3.5 (Excoffier and Lischer 2010). A Bonferroni correction was implemented to the P values. Genepop v. 4.0 (Rousset CAL-101 in vitro 2008) was used to test for linkage disequilibrium between all pairs of loci for each population (1,000 dememorization iterations, 1,000 batches, 10,000 iterations

per batch). Genetic diversity measures such as mean number of alleles per locus as well as observed and expected heterozygosities for each population were calculated in ARLEQUIN. The program FSTAT (Goudet 1995) was used to estimate another measure of genetic diversity, allelic richness, as well as to assess population differentiation between the putative populations by estimating the fixation index FST. Bonferroni correction was not applied (Narum, 2006).

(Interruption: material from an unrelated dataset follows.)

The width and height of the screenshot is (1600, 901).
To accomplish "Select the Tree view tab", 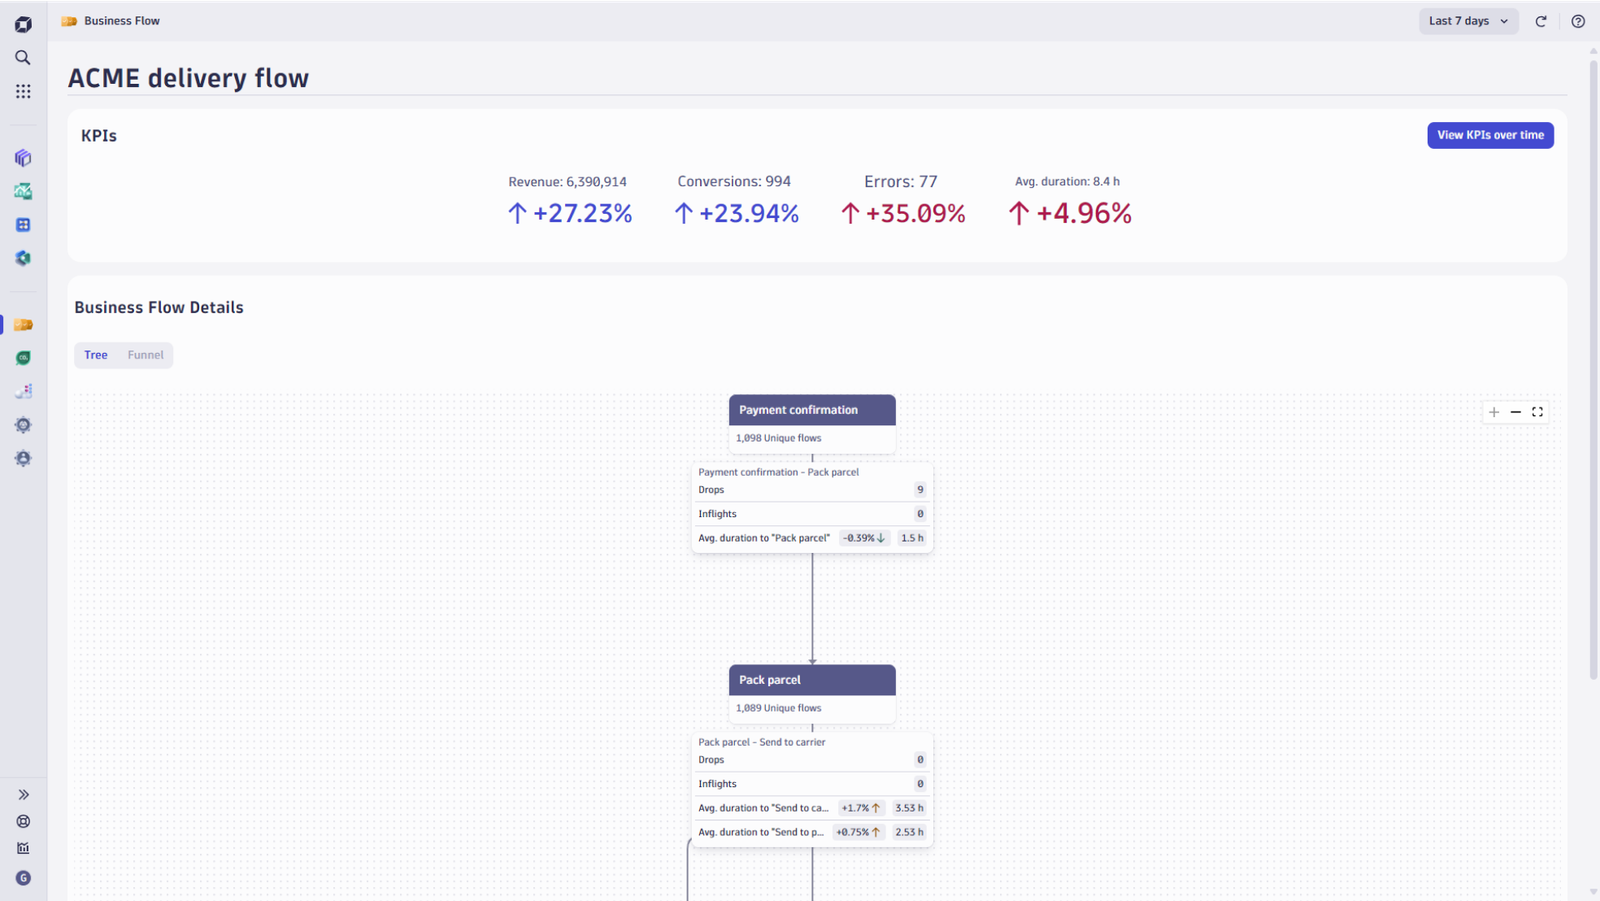I will point(96,355).
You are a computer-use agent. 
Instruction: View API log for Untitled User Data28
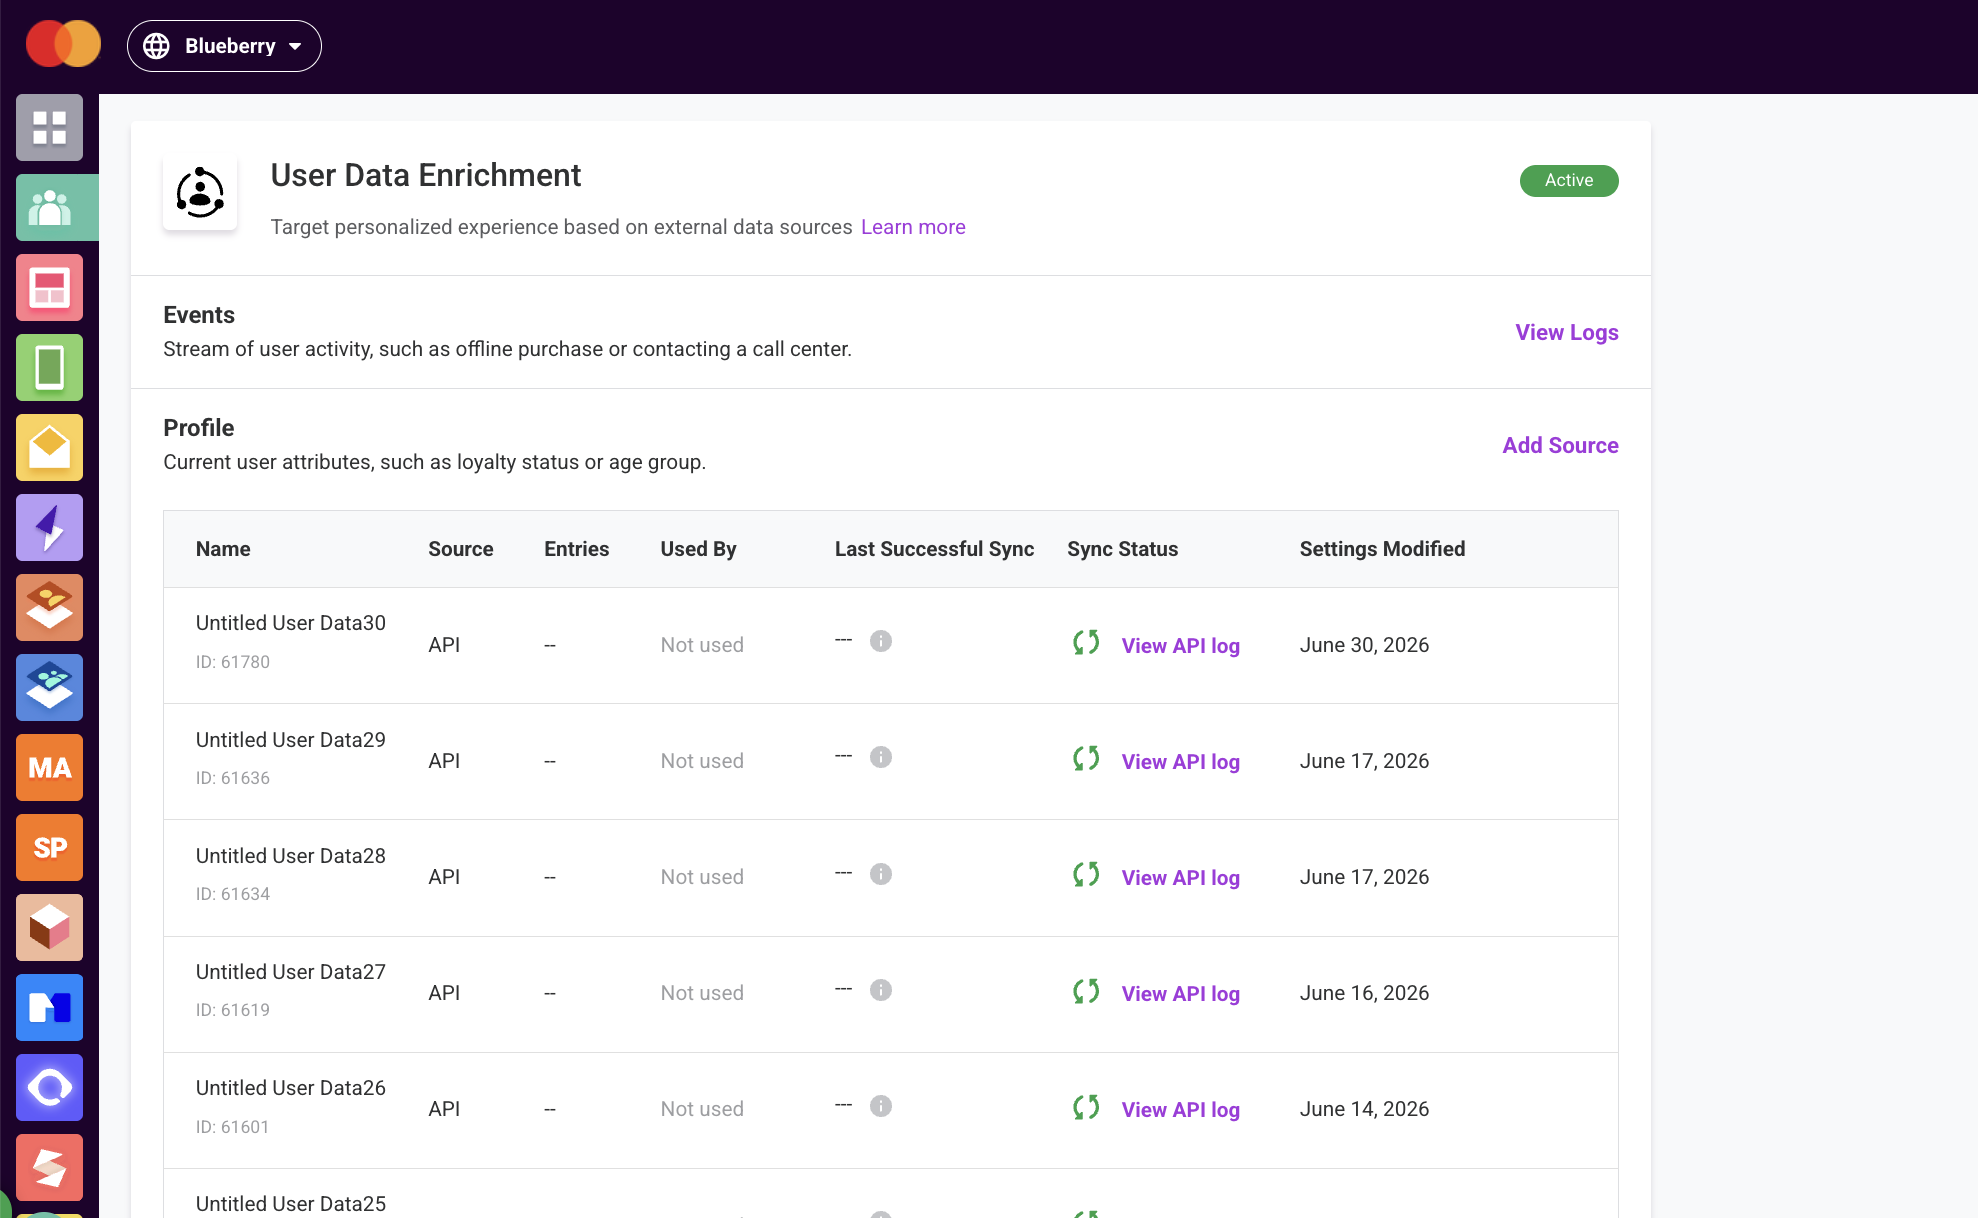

FSTAT was also used to analyze sex-biased dispersal among putative populations (Oceanic, Coastal, and Hauraki Gulf) by calculating FIS, HO, HE, and applying FST statistics to each sex independently. Jost estimated DEST (Jost 2008) was also calculated as a measure of pairwise population differentiation in SMOGD (Crawford 2010). A principal component analysis (PCA) was performed on a table of allele frequencies using the R packages ade4 (Thioulouse et al. 1997) and Temsirolimus chemical structure adegenet (Jombart 2008) as an exploratory

analysis to infer population differentiation (Jombart et al. 2009). The program STRUCTURE v.2.3.3 (Hubisz et al. 2009) was used to infer population structure 上海皓元医药股份有限公司 by assigning individuals (probabilistically) to clusters without a priori knowledge of population units and limits. The algorithm implemented in this program estimates the log-likelihood of the data for a given number of genetic clusters (K), under the assumption of Hardy-Weinberg and linkage equilibrium within clusters. We used the admixture model, which assumes that individuals have admixed ancestry. We performed 10 independent runs for each K from 1 to 6 using the correlated allele frequency with 1,000,000 repetitions and a burn in of 100,000. The estimated Ln probability for the data was averaged across the runs for each K. Structure Harvester (Earl and von Holdt 2012) was used to detect the most

likely K based on the Evanno method (Evanno et al. 2005). Population differentiation was additionally tested using a one level hierarchical analysis of molecular variance (AMOVA) in ARLEQUIN v. 3.5 using 10,000 randomizations, in which the existence of differentiation among the three populations was tested. Estimates of recent migration rates between putative populations were determined using a molecular assignment program that relies on a nonequilibrium Bayesian approach method through Markov Monte Carlo techniques, as implemented in BAYESASS (Wilson and Rannala 2003). This program estimates asymmetrical rates of migration between populations over the last several generations. The program was run using default settings.